NHMRC & ARC – July 2012 & January 2013
In July 2012 the NHMRC released its revised policy on the dissemination of research findings. And on 1 January 2013 the ARC announced its Open Access Policy. Both policies require that any publications arising from an [ARC/NHMRC] supported research project must be deposited into an open access institutional repository within a twelve (12) month period from the date of publication”.
There is a full discussion of the policies on the Comparison of ARC & NHMRC Policies page
Implications
This is the first time Australian researchers have had any open access requirements attached to Australian funding. These policies, which specifically support green open access, take advantage of the excellent infrastructure already in place in Australian institutions. The mandates have caused institutions to examine workflows to ensure the identification of funded publications for inclusion.
The National Research Investment Plan – 2012
This plan from the Department of Innovation has a section on open access, noting that other countries are adopting open access publishing and open science policies and that the ARC & NHMRC now have policies in place. The section concludes with the statement “It would be desirable to examine a whole-of-government approach on open access to publicly funded research so as to capture the full benefit of the government’s research investment”.
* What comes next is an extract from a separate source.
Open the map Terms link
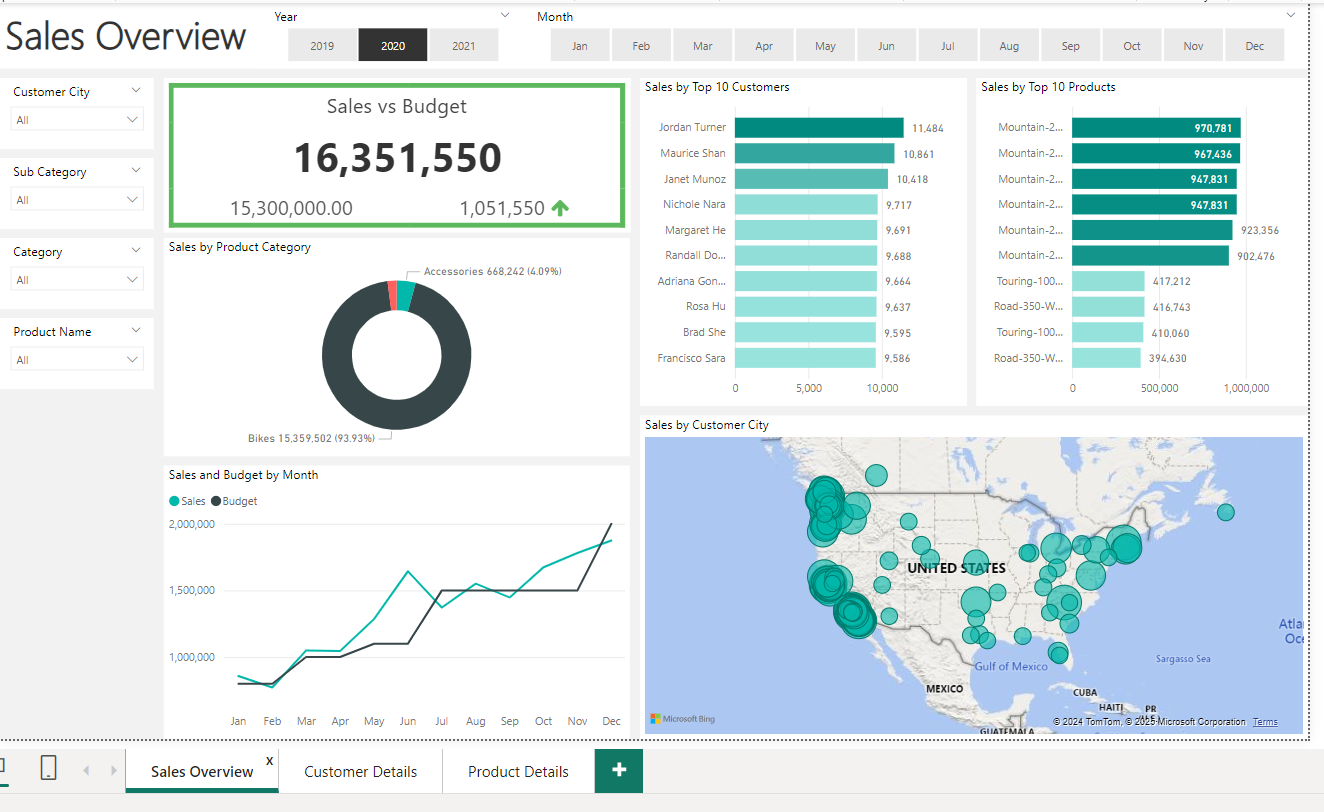1324x812 pixels. click(x=1265, y=722)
The National Research Investment Plan also stated that “ARCom [Australian Research Commission] will establish a mechanism for evaluating the national research investment planning process”. This move towards measuring the ‘impact’ of research is gaining momentum.
Implications
If the government were to move to a mandate for open access on all federally funded research then the issue of identifying grant-associated publications would no longer be necessary. It is not a stretch to suggest that making research open access will directly affect its potential impact.